최근 생체조직 공학의 발달과 더불어 더욱 더 정교하고 조직적으로 세포담체를 제작하기 위한 여러 가지 기계 공학적 기술들이 사용되고 있다. CAD/CAM 기술은 생체내 대체하고자 하는 부분에 대해 필요한 모양으로 만들어지도록 형상의 설계를 용이하게 하고, 원하는 형상의 정보를 직접적으로 얻어내고, 이를 CAD 파일로 변환하여 세포담체 제작에 필요한 구조정보를 얻어내기도 한다. 이후 3D 바이오 플로터라 불리는 정밀한 압출기계 등을 이용해 다양한 생분해성 고분자 재료와 변환된 CAD 파일을 이용해 원하는 세포담체를 제작하게 된다.
종래의 천연 생체 고분자 키토산(Chitosan)과 알지네이트(Alginate)를 혼합하여 스펀지 형태로 제작된 세포담체는 두 가지 물질이 서로 혼합되어 제작된 세포담체로, 제조 방법이 복잡하고 조직 재생 및 기계적 강도의 한계가 있고 약물 전달 및 항생 역할을 수행하지 못하는 문제가 있다.
또한, 중화 키토산 스폰지, 중화 콜라겐 스폰지 또는 콜라겐 코팅된 중화 키토산 스폰지를 포함하여 이루어지는 인공진피와, 이 인공진피에 인체 섬유아세포 또는 각종 생체 활성 인자들이 부가되어 있는 (생)인공진피, 그리고 이들의 제조방법은, 산성 키토산 수용액을 동결 건조한 후, 알칼리 용액으로 중화하는 인공진피 제조방법을 제공한다. 그러나, 이와 같이 제조된 인공진피는 스폰지 형태로서, 공극이 불규칙적으로 형성되어 내부에 충분한 세포 부착 공간을 확보하기 어렵다.
종래의 세포 치료제 개발 및 연구를 위한 세포의 부족으로 제한적인 세포를 제공한다. 따라서, 종래 방식을 탈피한 대량 배양 공정 개발 필요하며, 제한적 배양으로 인한 줄기세포 유래 물질의 제한적 수확에 따른 관련 제품 개발의 어려움을 극복할 수 있는 줄기세포 대량생산 배드가 필요하다.
본 발명은 줄기세포의 대량배양이 가능한 배양배드 및 이의 제조방법을 제공한다.
또한, 본 발명은 줄기세포에서 내뿜는 부유물(엑소좀)을 대량으로 얻어낼 수 있는 배양배드 및 이의 제조방법을 제공한다.
그러나, 본 발명이 해결하고자 하는 과제는 이상에서 언급한 것들로 제한되지 않으며, 언급되지 않은 또 다른 과제들은 아래의 기재로부터 해당 분야 통상의 기술자에게 명확하게 이해될 수 있을 것이다.

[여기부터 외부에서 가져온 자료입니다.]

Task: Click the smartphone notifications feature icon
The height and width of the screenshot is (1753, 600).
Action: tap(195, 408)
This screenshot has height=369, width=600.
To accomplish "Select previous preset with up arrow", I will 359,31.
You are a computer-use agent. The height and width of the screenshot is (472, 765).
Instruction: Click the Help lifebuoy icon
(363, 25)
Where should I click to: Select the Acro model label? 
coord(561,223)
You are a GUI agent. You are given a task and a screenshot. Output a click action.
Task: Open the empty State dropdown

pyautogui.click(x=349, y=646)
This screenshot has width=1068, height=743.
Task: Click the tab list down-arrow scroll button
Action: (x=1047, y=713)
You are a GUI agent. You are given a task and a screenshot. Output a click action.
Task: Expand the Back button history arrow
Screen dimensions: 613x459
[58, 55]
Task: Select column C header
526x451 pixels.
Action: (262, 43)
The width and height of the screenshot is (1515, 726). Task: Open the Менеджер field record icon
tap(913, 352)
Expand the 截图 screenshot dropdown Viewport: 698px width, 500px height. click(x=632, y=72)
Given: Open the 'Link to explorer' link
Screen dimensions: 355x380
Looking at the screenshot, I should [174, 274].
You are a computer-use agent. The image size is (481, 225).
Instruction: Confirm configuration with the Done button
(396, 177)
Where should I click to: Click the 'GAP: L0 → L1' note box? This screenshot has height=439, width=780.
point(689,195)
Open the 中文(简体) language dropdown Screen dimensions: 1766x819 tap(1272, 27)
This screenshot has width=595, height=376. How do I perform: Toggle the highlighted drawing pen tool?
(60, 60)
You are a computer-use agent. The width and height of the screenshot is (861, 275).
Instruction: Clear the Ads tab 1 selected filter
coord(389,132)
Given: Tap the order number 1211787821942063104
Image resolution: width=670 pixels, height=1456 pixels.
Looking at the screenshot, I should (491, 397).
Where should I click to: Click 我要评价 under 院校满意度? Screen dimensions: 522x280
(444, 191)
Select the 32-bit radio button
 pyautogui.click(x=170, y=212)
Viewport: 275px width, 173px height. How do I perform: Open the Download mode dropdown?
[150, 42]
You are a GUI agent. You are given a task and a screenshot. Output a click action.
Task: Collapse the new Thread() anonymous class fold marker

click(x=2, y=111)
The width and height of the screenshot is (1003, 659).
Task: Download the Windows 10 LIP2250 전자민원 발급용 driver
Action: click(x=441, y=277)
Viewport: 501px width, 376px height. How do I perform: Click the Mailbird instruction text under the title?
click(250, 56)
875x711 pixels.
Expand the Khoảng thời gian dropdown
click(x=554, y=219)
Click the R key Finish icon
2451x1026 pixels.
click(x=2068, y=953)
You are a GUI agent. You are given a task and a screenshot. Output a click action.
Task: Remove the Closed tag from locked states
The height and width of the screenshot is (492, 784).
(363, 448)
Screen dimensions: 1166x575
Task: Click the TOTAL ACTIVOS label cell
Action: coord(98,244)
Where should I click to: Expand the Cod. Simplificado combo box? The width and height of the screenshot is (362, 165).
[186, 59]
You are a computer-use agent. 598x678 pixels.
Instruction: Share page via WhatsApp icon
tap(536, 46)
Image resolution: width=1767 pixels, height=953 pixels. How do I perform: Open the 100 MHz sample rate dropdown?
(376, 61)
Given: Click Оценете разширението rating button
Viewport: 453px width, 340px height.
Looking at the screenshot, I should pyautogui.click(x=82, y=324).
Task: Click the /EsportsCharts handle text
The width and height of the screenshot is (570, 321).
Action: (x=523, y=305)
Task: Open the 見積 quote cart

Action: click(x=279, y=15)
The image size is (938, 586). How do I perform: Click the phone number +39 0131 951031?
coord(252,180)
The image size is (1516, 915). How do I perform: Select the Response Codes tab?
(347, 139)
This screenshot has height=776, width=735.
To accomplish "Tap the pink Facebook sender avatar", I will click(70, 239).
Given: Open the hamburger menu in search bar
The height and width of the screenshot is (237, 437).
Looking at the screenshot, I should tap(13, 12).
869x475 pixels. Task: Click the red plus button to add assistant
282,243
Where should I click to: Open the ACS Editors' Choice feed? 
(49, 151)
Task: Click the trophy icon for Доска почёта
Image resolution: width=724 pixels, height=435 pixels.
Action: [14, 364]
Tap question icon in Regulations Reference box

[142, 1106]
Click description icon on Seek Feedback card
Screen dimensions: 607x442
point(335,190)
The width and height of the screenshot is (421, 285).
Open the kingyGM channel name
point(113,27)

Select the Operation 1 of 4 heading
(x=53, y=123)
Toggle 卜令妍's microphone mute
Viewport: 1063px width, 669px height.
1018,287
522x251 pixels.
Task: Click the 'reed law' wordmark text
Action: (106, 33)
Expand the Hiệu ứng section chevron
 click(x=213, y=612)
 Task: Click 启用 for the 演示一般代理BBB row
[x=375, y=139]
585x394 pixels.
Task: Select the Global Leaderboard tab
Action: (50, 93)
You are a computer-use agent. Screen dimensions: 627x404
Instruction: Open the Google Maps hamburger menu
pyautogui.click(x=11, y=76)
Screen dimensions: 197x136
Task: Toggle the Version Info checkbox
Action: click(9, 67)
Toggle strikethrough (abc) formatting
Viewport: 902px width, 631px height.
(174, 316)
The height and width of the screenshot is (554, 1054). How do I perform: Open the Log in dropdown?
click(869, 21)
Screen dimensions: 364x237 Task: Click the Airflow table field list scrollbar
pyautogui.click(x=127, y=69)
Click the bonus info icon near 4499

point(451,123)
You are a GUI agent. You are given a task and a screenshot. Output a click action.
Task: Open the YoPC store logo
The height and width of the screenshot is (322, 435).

본 발명에 따른 줄기세포 대량생산용 배양배드는 바이오 잉크 조성물로 형성된 스터럿들이 이차원 레이어 상에 배열되고, 상기 이차원 레이어들이 적층되어 삼차원 구조체를 이루며, 상기 스터럿들 사이에 공극이 형성된 삼차원 스캐폴드; 및 상기 공극들에 제공되는 파이버 형태의 고분자를 포함할 수 있다.
또한, 상기 스터럿들의 직경은 10um 내지 2mm이고, 상기 파이버 형태의 고분자는 그 직경이 0.1um 내지 10um일 수 있다.
또한, 상기 삼차원 스캐폴드는 상기 스트럿들이 제1방향으로 배열되는 제1 이차원 레이어; 및 상기 제1 이차원 레이어 상에 적층되며, 상기 스트럿들이 상기 제1방향과 상이한 제2방향으로 배열되는 제2 이차원 레이어를 포함할 수 있다.
또한, 상기 삼차원 스캐폴드의 표면은 플라스마 처리될 수 있다.
본 발명에 따른 줄기세포 대량생산용 배양배드의 제조 방법은 바이오 잉크 조성물로 형성된 스터럿들이 이차원 레이어 상에 배열되고, 상기 이차원 레이어들이 적층되어 삼차원 구조체를 이루며, 상기 스터럿들 사이에 공극이 형성된 삼차원 스캐폴드를 출력하는 삼차원 스캐폴드 출력 단계; 고분자와 초순수가 혼합된 코팅액을 상기 삼차원 스캐폴드의 표면에 코팅하는 코팅 단계; 및 상기 코팅액이 코팅된 삼차원 스캐폴드를 건조하는 건조 단계를 포함하되, 상기 건조 단계가 완료된 상기 삼차원 스캐폴드의 공극에는 상기 고분자가 파이버 형태로 제공될 수 있다.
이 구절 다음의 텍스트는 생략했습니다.